All childminders that are outstanding or good will automatically be eligible for Government funding for two-, three- and four-year-olds, ending the local authorities’ role as ‘gatekeepers’ to the funding, education and childcare minister Elizabeth Truss said.
Currently only 10 per cent of childminders offer funded places.
Ministers say that the change will mean that 80 per cent of nurseries and more than 70 per cent of childminders will be able to access the funding.
The Government also intends to introduce a national funding formula for early education to address the historic unfairness in funding, although it does not say when this will happen.
Schools will also be encouraged to stay open longer before and after school and during the school holidays, either alone or working with private and voluntary providers.
Some academies and free schools are starting to offer this. Harris Academies has said that every new primary academy it opens will provide waraparond care from 8am to 6pm as a minimum.
Appearing to go back on earlier plans that local authorities should no longer have a quality improvement role, the Government is now saying that this change will ‘free up’ local authorities to work with Ofsted to improve weaker providers and attract strong ones to their areas.

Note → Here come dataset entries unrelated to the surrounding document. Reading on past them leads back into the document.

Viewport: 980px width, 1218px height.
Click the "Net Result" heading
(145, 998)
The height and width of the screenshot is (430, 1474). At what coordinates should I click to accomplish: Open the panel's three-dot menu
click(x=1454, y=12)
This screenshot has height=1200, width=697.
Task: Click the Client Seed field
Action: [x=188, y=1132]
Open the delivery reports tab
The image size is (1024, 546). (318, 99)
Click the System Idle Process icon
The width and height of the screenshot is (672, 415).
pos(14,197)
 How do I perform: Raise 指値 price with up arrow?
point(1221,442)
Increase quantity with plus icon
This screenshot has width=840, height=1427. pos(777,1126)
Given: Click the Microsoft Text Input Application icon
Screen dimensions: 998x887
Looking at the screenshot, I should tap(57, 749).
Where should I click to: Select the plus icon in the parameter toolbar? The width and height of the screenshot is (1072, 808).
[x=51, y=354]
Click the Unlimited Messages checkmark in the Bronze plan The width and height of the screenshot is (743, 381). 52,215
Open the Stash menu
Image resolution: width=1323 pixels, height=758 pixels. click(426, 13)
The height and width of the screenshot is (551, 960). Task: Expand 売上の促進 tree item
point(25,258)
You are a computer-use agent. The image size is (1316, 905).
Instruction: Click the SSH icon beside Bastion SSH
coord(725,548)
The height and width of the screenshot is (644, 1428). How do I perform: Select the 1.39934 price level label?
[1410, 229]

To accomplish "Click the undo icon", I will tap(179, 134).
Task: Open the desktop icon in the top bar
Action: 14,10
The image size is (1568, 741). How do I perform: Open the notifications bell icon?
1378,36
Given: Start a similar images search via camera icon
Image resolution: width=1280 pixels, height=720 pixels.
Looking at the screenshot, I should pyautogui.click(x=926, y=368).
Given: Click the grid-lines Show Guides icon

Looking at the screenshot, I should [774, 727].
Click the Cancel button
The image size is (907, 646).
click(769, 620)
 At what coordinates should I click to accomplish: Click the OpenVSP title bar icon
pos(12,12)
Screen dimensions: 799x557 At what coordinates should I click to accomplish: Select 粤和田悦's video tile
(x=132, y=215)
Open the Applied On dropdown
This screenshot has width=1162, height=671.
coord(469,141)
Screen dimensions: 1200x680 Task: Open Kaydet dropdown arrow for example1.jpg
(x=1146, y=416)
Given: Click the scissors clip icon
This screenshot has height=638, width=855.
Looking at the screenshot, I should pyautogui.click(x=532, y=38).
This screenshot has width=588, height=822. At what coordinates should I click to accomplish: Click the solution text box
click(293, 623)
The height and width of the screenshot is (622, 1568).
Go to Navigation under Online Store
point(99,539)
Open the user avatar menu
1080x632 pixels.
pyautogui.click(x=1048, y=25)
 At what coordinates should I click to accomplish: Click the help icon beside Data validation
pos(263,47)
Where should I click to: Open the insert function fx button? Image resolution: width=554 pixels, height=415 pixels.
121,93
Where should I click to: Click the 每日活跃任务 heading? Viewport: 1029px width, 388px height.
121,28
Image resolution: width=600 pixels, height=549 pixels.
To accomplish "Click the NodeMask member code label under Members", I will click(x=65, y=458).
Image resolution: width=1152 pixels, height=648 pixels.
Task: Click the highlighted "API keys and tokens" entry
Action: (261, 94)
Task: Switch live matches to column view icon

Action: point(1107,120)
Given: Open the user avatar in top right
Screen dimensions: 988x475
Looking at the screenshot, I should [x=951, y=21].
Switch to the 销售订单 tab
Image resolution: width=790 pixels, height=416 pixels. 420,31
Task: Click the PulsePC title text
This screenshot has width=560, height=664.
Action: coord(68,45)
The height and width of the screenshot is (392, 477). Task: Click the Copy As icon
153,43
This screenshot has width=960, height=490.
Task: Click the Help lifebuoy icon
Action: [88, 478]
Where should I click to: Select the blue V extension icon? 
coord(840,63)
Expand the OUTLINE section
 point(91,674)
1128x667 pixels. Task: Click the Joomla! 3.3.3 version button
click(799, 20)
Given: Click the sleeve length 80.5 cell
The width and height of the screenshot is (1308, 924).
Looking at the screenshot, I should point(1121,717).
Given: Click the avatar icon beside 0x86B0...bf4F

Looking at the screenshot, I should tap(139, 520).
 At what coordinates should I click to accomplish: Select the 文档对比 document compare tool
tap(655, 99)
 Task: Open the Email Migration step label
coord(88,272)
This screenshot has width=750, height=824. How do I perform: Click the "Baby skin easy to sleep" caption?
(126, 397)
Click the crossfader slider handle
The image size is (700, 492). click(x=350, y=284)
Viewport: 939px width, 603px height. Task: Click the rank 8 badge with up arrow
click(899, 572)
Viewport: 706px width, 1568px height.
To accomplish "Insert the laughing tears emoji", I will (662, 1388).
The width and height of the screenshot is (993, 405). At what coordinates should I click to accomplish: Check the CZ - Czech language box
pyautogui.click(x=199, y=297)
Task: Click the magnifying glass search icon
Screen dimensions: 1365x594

Planning restrictions will also be removed to enable nurseries to expand more easily.
The Government intends to remove red tape so that:
- There will be more flexibility for schools to offer provision from 8am to 6pm for three-and four-year-olds and primary school children, also enabling schools to accept two-year-olds.
- After-school learning requirements in the EYFS will also be removed for Reception children, who are already taught during the school day.
- Introduce a single set of safety requirements for all children, with separate learning requirements for those not in school.
- Nurseries and childminders will no longer need to complete ‘learning journeys’ for children.
- Extending the hours of informal childcare, so that parents can make commonsense arrangements for their children to be looked after with friends and neighbours for up to three hours a day, up from two hours.
Nansi Ellis, head of education policy at the Association of Teachers and Lecturers, said, ‘The Government is right to prioritise making childcare accessible how, where and when parents need it and at a price they can afford. But the needs of children must not be sidelined.
‘The Government must ensure the quality of care is not sacrificed to cost, that buildings are fit for young children, with accessible toilets, suitable areas for eating, and outdoor play, and that those who work with young children are well-qualified to meet their range of different needs.’
Local authorities' role in childcare
Alongside the consultation, the Department for Education has published a sumary of responses it received to plans set out in More Great Childcare to reform the role of local authorities in childcare and education.
Updated guidance for local authorities has also been published, setting out how their role has changed, so that they can focus on supporting families to take up the two-year-old offer.